[start Reading passage]

Can You Lay Artificial Grass on Slabs?

Currently experiencing shipping delays.

Ah, the perennial question: Can you lay artificial grass on concrete slabs? The answer is a resounding yes. But how might you do that? In this article we’ll take you through the determinative steps for making the decision to lay artificial grass on a concrete slab. 

Turf Factory Direct

Why put turf on slabs?

Want to transform your old cracked, gray, hard, concrete slab surface into an attractive and usable area for entertaining, activities, and kids or pets? Some people might consider removing the slabs and planting grass. But it takes a lot of time and effort to excavate concrete slabs and make the soil suitable for grass. Then you have to wait weeks for grass to grow before you can even think of walking on it!  And now that you have a grass lawn, you have to spend hundreds of hours and dollars to maintain it by watering, mowing, weeding, raking, fertilizing, and the list goes on.

Instead, you could spend a single day laying artificial grass over the slabs without excavation, and walk on it the very next day. 

Turf is Attractive

Slabs are not the most attractive form of landscaping. Gray, flat, and they can become weathered and damaged over time. Want a soft, verdant yard all year-round? No problem with artificial grass. Correctly installed and well maintained artificial grass looks beautiful all year long. On top of all that, turf can increase curb appeal which can increase property value and help sell a home fast.

[end Reading passage]
[start Raw data]

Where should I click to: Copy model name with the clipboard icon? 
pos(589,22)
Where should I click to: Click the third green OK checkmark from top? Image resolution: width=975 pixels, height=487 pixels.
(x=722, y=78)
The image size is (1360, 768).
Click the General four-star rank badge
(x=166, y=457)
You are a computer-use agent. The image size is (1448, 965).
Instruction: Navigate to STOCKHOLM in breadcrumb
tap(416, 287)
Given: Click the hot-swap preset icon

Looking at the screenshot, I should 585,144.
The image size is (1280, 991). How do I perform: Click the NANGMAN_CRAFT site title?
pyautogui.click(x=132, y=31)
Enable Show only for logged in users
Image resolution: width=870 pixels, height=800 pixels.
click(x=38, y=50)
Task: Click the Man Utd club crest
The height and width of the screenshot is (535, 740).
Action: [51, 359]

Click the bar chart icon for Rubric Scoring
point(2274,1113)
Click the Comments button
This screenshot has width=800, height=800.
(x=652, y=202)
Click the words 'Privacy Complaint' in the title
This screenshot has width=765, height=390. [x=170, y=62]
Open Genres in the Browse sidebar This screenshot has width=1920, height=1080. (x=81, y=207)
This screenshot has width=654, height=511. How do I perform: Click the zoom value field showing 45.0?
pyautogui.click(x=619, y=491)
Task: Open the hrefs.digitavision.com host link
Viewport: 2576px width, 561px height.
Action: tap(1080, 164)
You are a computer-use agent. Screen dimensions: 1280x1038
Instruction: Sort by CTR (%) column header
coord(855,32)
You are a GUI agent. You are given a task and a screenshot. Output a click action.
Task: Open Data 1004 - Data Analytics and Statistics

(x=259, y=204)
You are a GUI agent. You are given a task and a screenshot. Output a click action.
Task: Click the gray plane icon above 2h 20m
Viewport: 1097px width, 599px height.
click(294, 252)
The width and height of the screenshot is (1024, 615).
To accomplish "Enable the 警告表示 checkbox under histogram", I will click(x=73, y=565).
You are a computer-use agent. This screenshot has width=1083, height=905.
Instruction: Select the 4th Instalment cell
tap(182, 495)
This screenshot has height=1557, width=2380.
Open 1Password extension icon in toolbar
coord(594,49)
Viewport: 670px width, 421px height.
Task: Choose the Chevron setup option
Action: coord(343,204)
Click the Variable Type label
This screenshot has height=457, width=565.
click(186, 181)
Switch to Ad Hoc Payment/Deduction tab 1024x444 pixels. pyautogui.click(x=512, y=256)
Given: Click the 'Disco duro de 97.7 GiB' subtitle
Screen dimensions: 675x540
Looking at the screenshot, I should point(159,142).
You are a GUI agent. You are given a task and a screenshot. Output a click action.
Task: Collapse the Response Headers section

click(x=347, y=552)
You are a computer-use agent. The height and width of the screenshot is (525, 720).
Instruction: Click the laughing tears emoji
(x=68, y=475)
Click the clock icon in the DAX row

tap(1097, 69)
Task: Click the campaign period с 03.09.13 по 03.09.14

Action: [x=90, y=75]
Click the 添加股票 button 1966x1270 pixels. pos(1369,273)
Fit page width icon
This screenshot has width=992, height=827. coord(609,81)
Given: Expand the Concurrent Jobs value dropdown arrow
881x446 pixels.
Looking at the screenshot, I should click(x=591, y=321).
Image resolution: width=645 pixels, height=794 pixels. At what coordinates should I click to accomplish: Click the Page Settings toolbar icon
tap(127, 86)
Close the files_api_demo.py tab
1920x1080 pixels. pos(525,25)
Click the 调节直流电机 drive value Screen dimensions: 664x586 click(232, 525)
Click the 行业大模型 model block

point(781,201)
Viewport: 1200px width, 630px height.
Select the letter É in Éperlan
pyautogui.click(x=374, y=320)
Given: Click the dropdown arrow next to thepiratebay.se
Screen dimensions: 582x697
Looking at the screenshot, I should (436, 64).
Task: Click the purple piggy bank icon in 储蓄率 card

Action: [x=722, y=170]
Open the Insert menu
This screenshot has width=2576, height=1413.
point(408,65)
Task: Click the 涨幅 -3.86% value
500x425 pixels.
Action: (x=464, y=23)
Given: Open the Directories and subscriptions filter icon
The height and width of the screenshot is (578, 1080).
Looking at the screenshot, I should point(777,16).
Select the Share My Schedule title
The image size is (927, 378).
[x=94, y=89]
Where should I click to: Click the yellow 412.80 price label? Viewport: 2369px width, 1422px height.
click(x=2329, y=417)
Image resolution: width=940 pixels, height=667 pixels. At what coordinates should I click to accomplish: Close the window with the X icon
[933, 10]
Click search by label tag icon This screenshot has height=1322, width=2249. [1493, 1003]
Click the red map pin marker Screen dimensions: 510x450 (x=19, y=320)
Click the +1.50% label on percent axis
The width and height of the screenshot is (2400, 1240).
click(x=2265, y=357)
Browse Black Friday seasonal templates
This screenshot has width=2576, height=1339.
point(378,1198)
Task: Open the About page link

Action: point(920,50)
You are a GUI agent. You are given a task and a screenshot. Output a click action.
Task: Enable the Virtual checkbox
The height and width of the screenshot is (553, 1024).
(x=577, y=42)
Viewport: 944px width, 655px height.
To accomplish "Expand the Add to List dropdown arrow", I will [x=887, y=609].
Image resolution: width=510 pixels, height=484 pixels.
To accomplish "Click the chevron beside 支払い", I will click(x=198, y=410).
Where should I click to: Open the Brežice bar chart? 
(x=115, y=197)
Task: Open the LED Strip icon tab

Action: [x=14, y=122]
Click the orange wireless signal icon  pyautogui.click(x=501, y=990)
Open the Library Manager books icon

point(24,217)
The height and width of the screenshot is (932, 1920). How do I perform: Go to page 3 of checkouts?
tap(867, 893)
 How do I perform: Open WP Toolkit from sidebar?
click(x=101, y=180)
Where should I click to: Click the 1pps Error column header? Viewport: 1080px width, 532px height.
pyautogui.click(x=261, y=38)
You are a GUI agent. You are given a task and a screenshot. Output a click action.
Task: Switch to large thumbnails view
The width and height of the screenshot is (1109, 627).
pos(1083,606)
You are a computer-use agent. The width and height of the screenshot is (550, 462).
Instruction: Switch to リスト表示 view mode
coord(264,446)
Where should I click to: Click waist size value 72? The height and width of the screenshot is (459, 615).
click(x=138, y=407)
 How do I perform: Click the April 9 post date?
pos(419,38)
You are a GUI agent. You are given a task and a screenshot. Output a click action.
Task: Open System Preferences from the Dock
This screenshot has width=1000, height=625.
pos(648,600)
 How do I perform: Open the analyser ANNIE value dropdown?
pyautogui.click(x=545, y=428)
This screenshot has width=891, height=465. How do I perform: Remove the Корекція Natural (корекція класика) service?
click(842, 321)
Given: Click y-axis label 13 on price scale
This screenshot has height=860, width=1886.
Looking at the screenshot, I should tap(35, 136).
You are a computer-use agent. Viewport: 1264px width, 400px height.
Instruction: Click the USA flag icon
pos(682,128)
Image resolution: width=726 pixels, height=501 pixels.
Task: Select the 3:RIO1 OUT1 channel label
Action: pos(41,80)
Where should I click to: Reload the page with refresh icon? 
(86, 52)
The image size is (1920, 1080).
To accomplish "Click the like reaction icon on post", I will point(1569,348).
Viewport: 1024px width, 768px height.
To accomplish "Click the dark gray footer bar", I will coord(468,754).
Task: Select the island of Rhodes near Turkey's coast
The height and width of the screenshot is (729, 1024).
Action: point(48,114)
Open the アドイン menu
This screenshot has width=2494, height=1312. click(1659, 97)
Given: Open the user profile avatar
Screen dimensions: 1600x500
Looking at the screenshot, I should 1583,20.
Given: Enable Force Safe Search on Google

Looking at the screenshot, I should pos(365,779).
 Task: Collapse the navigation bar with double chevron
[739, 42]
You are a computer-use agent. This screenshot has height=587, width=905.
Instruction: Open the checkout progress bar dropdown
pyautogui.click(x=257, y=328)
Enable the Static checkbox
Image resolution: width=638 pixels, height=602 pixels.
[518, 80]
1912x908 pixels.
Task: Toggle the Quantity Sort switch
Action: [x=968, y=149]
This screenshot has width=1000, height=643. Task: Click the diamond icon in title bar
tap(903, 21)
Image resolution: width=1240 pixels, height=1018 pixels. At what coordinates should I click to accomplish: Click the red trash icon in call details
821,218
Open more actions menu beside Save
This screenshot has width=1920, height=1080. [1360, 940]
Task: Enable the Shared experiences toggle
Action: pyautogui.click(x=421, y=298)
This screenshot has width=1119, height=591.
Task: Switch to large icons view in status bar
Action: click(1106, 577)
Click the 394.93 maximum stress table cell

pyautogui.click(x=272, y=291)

[end Raw data]

In the article on laying artificial grass on slabs, how long does it say laying artificial grass over the slabs takes? Please answer in a few words.

A single day.